Third ball, short, smashes into the glove. Pops up, lands short of the onrushing Bumrah looking for a caught and bowled. So Jimmy walks out of the line of the next ball, trying to fend it fine but instead bounces it to the keeper. That’s a no ball, too.

Long delay here - Bumrah gets that chance at Anderson, and he badges him first ball. Jimmy expecting the yorker and instead it’s at his head. He pulls back a bit, throws his gloves up, and gets a glancing blow off the front of the helmet. Lucky that it did miss his gloves because Rahane takes the ricochet in the cordon. Anderson is fine, but has to undergo the concussion protocol.

125th over: England 376-9 (Root 170, Anderson 0) Siraj has four wickets and a crack at James Anderson, but doesn’t take his chance. Bowls down the leg side and Pant has to dive across to save four extras, but gives away one bye. Root takes the strike and clips four runs to long leg. That will give India the chance of a full over at Anderson.

How often is it Ravindra Jadeja? He does it again! Just the spectre of him. Root flicks Siraj’s third ball out to deep backward square. But Jadeja is so fast from riding the boundary in front of square. Root has set off for two, running the first hard and turning. But on turning he sees that Jadeja already has the ball in hand. “No!” is the shout, but Mark Wood has already started running and he has the blinkers on. Root turns around and lunges for the non-striker’s crease to reach it before Wood, and Jadeja’s throw is flat over the bails for Rishabh Pant.

= Data listing =

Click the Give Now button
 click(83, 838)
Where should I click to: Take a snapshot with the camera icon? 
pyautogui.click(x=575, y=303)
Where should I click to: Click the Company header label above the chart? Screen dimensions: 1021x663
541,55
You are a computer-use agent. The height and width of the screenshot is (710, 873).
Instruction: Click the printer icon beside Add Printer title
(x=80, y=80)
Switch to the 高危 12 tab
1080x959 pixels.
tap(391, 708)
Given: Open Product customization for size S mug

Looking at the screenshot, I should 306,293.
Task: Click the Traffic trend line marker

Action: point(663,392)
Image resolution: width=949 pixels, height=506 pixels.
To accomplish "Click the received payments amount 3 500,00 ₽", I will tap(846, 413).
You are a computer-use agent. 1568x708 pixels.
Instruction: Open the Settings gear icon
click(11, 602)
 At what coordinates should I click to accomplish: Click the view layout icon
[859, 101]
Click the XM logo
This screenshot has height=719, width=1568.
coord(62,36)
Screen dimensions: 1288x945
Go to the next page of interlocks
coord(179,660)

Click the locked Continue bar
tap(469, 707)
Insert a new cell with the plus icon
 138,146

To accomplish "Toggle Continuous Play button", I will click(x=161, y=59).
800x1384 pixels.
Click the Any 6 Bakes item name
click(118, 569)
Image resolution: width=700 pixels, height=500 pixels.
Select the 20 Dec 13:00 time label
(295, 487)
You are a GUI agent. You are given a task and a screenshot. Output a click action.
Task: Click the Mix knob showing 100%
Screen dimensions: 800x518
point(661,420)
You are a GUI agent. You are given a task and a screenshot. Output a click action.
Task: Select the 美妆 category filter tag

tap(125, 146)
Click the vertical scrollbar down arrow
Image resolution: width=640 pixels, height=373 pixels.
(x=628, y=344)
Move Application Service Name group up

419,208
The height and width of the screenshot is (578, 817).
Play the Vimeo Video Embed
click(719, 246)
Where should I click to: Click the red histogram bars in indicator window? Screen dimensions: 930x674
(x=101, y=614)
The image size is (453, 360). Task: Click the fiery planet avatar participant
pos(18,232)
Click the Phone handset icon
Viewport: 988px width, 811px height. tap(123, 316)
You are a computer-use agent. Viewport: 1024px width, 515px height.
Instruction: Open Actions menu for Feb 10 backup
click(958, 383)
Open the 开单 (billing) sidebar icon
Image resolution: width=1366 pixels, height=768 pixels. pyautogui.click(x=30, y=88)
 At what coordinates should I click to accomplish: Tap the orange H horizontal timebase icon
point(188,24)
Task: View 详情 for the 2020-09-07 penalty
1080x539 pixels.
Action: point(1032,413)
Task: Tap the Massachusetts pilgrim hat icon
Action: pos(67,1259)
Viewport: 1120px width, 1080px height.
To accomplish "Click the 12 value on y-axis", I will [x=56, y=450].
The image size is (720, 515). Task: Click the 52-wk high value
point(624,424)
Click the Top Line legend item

= What to produce =
Reproduce the cricket commentary word for word, from start to finish.

= Result of the task =
Third ball, short, smashes into the glove. Pops up, lands short of the onrushing Bumrah looking for a caught and bowled. So Jimmy walks out of the line of the next ball, trying to fend it fine but instead bounces it to the keeper. That’s a no ball, too.

Long delay here - Bumrah gets that chance at Anderson, and he badges him first ball. Jimmy expecting the yorker and instead it’s at his head. He pulls back a bit, throws his gloves up, and gets a glancing blow off the front of the helmet. Lucky that it did miss his gloves because Rahane takes the ricochet in the cordon. Anderson is fine, but has to undergo the concussion protocol.

125th over: England 376-9 (Root 170, Anderson 0) Siraj has four wickets and a crack at James Anderson, but doesn’t take his chance. Bowls down the leg side and Pant has to dive across to save four extras, but gives away one bye. Root takes the strike and clips four runs to long leg. That will give India the chance of a full over at Anderson.

How often is it Ravindra Jadeja? He does it again! Just the spectre of him. Root flicks Siraj’s third ball out to deep backward square. But Jadeja is so fast from riding the boundary in front of square. Root has set off for two, running the first hard and turning. But on turning he sees that Jadeja already has the ball in hand. “No!” is the shout, but Mark Wood has already started running and he has the blinkers on. Root turns around and lunges for the non-striker’s crease to reach it before Wood, and Jadeja’s throw is flat over the bails for Rishabh Pant.